[Raw records]
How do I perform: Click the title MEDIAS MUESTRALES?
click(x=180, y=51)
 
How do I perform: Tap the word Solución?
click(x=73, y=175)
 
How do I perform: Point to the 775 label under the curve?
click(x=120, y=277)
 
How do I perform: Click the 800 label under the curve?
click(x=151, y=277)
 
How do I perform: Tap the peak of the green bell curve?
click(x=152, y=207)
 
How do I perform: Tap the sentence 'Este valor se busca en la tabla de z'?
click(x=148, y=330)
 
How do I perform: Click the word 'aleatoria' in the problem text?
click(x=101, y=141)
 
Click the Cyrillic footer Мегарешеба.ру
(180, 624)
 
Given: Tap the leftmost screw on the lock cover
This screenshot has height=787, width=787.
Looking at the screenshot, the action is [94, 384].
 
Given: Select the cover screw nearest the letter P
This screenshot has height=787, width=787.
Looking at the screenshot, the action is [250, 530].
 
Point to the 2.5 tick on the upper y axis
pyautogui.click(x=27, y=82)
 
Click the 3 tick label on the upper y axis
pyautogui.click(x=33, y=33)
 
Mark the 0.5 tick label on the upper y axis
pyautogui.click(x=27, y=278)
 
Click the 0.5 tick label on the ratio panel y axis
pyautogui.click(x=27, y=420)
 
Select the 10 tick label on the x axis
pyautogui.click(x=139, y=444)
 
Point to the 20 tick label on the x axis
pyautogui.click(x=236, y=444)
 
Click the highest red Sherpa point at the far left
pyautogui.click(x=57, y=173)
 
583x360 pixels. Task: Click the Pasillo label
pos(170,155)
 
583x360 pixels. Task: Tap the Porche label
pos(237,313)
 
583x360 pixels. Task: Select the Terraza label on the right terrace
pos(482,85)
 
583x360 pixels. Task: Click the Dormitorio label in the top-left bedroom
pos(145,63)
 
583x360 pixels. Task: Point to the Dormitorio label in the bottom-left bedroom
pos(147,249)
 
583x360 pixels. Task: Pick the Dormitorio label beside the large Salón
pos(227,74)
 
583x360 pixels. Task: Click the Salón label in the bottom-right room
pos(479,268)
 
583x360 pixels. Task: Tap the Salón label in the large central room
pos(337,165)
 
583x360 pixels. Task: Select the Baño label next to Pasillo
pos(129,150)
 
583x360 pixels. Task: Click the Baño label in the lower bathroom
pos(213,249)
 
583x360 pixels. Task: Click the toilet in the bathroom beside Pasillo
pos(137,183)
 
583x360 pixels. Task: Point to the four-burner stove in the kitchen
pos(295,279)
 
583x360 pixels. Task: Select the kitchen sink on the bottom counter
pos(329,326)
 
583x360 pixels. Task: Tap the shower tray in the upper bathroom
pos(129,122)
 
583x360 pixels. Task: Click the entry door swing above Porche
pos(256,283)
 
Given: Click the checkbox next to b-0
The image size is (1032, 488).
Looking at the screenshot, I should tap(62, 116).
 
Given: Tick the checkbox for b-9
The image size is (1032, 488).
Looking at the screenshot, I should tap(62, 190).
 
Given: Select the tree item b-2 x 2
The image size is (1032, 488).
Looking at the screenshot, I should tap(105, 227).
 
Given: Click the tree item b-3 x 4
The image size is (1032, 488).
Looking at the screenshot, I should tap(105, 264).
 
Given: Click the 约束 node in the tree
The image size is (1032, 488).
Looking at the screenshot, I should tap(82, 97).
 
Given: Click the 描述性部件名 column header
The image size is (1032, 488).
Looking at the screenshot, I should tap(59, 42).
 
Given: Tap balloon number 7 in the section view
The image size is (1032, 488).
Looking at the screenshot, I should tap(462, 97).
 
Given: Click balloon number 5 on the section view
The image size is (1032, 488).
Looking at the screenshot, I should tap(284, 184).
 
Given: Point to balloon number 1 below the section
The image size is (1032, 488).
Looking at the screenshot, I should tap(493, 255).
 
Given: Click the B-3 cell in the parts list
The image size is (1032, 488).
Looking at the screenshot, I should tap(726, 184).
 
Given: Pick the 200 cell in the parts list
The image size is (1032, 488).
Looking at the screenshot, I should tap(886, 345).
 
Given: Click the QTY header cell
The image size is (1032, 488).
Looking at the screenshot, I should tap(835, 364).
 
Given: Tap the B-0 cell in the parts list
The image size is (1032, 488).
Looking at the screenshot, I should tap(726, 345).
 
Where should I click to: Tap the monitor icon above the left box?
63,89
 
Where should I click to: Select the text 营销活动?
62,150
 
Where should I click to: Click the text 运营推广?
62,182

#### What you are asked to do:
Copy out all of the records above line for line, changing nothing.

#### Task answer:
How do I perform: Click the title MEDIAS MUESTRALES?
click(x=180, y=51)
 
How do I perform: Tap the word Solución?
click(x=73, y=175)
 
How do I perform: Point to the 775 label under the curve?
click(x=120, y=277)
 
How do I perform: Click the 800 label under the curve?
click(x=151, y=277)
 
How do I perform: Tap the peak of the green bell curve?
click(x=152, y=207)
 
How do I perform: Tap the sentence 'Este valor se busca en la tabla de z'?
click(x=148, y=330)
 
How do I perform: Click the word 'aleatoria' in the problem text?
click(x=101, y=141)
 
Click the Cyrillic footer Мегарешеба.ру
(180, 624)
 
Given: Tap the leftmost screw on the lock cover
This screenshot has height=787, width=787.
Looking at the screenshot, the action is [94, 384].
 
Given: Select the cover screw nearest the letter P
This screenshot has height=787, width=787.
Looking at the screenshot, the action is [250, 530].
 
Point to the 2.5 tick on the upper y axis
pyautogui.click(x=27, y=82)
 
Click the 3 tick label on the upper y axis
pyautogui.click(x=33, y=33)
 
Mark the 0.5 tick label on the upper y axis
pyautogui.click(x=27, y=278)
 
Click the 0.5 tick label on the ratio panel y axis
pyautogui.click(x=27, y=420)
 
Select the 10 tick label on the x axis
pyautogui.click(x=139, y=444)
 
Point to the 20 tick label on the x axis
pyautogui.click(x=236, y=444)
 
Click the highest red Sherpa point at the far left
pyautogui.click(x=57, y=173)
 
583x360 pixels. Task: Click the Pasillo label
pos(170,155)
 
583x360 pixels. Task: Tap the Porche label
pos(237,313)
 
583x360 pixels. Task: Select the Terraza label on the right terrace
pos(482,85)
 
583x360 pixels. Task: Click the Dormitorio label in the top-left bedroom
pos(145,63)
 
583x360 pixels. Task: Point to the Dormitorio label in the bottom-left bedroom
pos(147,249)
 
583x360 pixels. Task: Pick the Dormitorio label beside the large Salón
pos(227,74)
 
583x360 pixels. Task: Click the Salón label in the bottom-right room
pos(479,268)
 
583x360 pixels. Task: Tap the Salón label in the large central room
pos(337,165)
 
583x360 pixels. Task: Select the Baño label next to Pasillo
pos(129,150)
 
583x360 pixels. Task: Click the Baño label in the lower bathroom
pos(213,249)
 
583x360 pixels. Task: Click the toilet in the bathroom beside Pasillo
pos(137,183)
 
583x360 pixels. Task: Point to the four-burner stove in the kitchen
pos(295,279)
 
583x360 pixels. Task: Select the kitchen sink on the bottom counter
pos(329,326)
 
583x360 pixels. Task: Tap the shower tray in the upper bathroom
pos(129,122)
 
583x360 pixels. Task: Click the entry door swing above Porche
pos(256,283)
 
Given: Click the checkbox next to b-0
The image size is (1032, 488).
Looking at the screenshot, I should tap(62, 116).
 
Given: Tick the checkbox for b-9
The image size is (1032, 488).
Looking at the screenshot, I should tap(62, 190).
 
Given: Select the tree item b-2 x 2
The image size is (1032, 488).
Looking at the screenshot, I should tap(105, 227).
 
Given: Click the tree item b-3 x 4
The image size is (1032, 488).
Looking at the screenshot, I should tap(105, 264).
 
Given: Click the 约束 node in the tree
The image size is (1032, 488).
Looking at the screenshot, I should tap(82, 97).
 
Given: Click the 描述性部件名 column header
The image size is (1032, 488).
Looking at the screenshot, I should tap(59, 42).
 
Given: Tap balloon number 7 in the section view
The image size is (1032, 488).
Looking at the screenshot, I should tap(462, 97).
 
Given: Click balloon number 5 on the section view
The image size is (1032, 488).
Looking at the screenshot, I should tap(284, 184).
 
Given: Point to balloon number 1 below the section
The image size is (1032, 488).
Looking at the screenshot, I should tap(493, 255).
 
Given: Click the B-3 cell in the parts list
The image size is (1032, 488).
Looking at the screenshot, I should tap(726, 184).
 
Given: Pick the 200 cell in the parts list
The image size is (1032, 488).
Looking at the screenshot, I should tap(886, 345).
 
Given: Click the QTY header cell
The image size is (1032, 488).
Looking at the screenshot, I should tap(835, 364).
 
Given: Tap the B-0 cell in the parts list
The image size is (1032, 488).
Looking at the screenshot, I should tap(726, 345).
 
Where should I click to: Tap the monitor icon above the left box?
63,89
 
Where should I click to: Select the text 营销活动?
62,150
 
Where should I click to: Click the text 运营推广?
62,182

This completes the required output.